パソコン回りに目を向ければ、「ブラウザのアップデート禁止」(40歳・男・介護)だったり、「フリーソフトのダウンロード禁止」(37歳・女・IT)というルールの根拠はわからなくもない。が、「監視用ソフトが入っていて、フリーソフトをダウンロードすると、監視部署から上司を通じて厳重注意」される息苦しさたるや!

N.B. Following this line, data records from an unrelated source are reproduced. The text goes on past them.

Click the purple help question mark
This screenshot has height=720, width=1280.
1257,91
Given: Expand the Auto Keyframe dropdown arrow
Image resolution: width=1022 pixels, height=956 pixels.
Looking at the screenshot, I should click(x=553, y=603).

また、「情報漏えいやウイルス対策のため自前のUSBメモリは使用禁止」(27歳・男・マスコミ)という会社は多いだろう。しかし、「自分のUSBの使用は禁止されてるが、フロッピーディスクはOK。理由は容量が小さいから」(40歳・男・教育)だったり、「USBメモリ禁止のため、皆、無料のオンラインストレージを使用。一応、これも禁止なのだが、そこまではチェックが入らないので。さらに使用禁止のフリーメールに会社の全メールを転送している人が何人も」(39歳・男・住宅)など、一見厳しいようで、実は穴だらけという実態も。
それでも情報保護の意味があるならまだいいが、「会社を辞めた人間との付き合いは全面禁止。会社の情報を教えるなと言うが、『○○さんは元気』というのも“社内情報”らしい」(37歳・男・保守点検)に至っては、コンプライアンスというより単なる嫌がらせ?